O médium pediu que ele levantasse a camisa, passou um líquido gelado na área dolorida e em seguida, segundo testemunhas, introduziu uma tesoura na coluna do serralheiro. Moreira ficou instantaneamente dormente da cintura para baixo e teve de ser amparado por outras pessoas que estavam no local também para receber atendimento.

Segundo o TJ, um laudo pericial apontou que a coluna do serralheiro foi atingida na altura da décima vértebra, o que causou um dano na medula espinhal que deixou o serralheiro incapaz para o trabalho.

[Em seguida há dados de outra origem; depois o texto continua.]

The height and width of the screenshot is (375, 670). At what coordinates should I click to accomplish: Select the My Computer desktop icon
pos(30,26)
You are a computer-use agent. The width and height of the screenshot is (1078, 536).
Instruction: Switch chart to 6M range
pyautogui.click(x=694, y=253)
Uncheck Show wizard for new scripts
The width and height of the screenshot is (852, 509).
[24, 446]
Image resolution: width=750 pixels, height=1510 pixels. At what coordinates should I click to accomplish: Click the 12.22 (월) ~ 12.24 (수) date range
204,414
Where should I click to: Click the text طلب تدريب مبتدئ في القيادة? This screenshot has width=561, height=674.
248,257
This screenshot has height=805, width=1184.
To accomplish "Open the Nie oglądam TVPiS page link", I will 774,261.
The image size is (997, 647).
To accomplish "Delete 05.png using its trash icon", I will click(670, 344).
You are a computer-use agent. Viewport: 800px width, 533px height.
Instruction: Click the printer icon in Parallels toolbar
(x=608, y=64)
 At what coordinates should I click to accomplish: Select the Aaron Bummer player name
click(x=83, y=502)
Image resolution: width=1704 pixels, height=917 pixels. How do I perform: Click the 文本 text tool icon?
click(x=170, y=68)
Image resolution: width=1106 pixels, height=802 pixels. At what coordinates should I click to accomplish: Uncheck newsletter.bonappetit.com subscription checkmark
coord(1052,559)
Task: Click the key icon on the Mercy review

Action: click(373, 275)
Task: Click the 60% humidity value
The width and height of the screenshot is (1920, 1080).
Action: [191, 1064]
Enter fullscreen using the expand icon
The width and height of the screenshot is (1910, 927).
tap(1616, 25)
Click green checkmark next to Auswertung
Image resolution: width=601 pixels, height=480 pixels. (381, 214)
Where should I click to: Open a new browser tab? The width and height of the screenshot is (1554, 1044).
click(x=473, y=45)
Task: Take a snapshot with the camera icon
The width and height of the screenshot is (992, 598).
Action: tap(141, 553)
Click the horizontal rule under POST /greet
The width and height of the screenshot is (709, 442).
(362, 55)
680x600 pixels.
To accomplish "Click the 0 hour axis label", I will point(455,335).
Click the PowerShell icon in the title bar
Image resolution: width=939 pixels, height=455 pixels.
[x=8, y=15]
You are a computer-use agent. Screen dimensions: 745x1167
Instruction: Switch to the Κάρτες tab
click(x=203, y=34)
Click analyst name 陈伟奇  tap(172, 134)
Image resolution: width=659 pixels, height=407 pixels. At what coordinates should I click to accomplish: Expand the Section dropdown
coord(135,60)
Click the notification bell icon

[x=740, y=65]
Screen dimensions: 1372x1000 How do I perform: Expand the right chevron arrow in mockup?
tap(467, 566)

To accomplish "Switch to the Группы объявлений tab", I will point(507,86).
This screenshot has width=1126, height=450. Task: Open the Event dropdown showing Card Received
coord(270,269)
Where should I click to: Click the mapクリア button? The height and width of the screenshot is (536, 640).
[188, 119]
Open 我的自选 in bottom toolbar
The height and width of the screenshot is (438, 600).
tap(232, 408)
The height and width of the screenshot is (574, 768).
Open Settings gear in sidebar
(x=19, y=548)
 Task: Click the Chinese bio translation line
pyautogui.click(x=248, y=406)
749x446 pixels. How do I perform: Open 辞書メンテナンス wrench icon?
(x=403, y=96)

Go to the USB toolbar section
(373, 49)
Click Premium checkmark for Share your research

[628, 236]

O médium acusado alegou que o serralheiro busca o enriquecimento ilícito e ele teria desobedecido uma ordem médica, o que contribuiu para o agravamento de seu estado de saúde. O engenheiro alegou ainda, por meio de sua defesa, que o serralheiro não possuía exames ou comprovação do mal que sofria antes de buscar o atendimento espiritual.

No entanto, o TJ solicitou o laudo pericial, que constatou o dano na coluna do serralheiro e condenou o médium.

“A culpa do réu [médium] resta provada diante dos fatos, laudos, testemunhos e documentos acostados aos autos. Os danos morais experimentados pelo autor são evidentes, na medida em que a dor, a vergonha e a frustração o fizeram constatar os efeitos negativos da incisão feita pela parte ré. Tais sentimentos são caracterizadores de intenso sofrimento de índole psicológica, passíveis de compensação pelo réu”, afirmou o relator do processo, o desembargador Sidney Hartung.

Pela decisão do TJ, além da indenização, Moreira receberá também 70% do salário mínimo como pensão.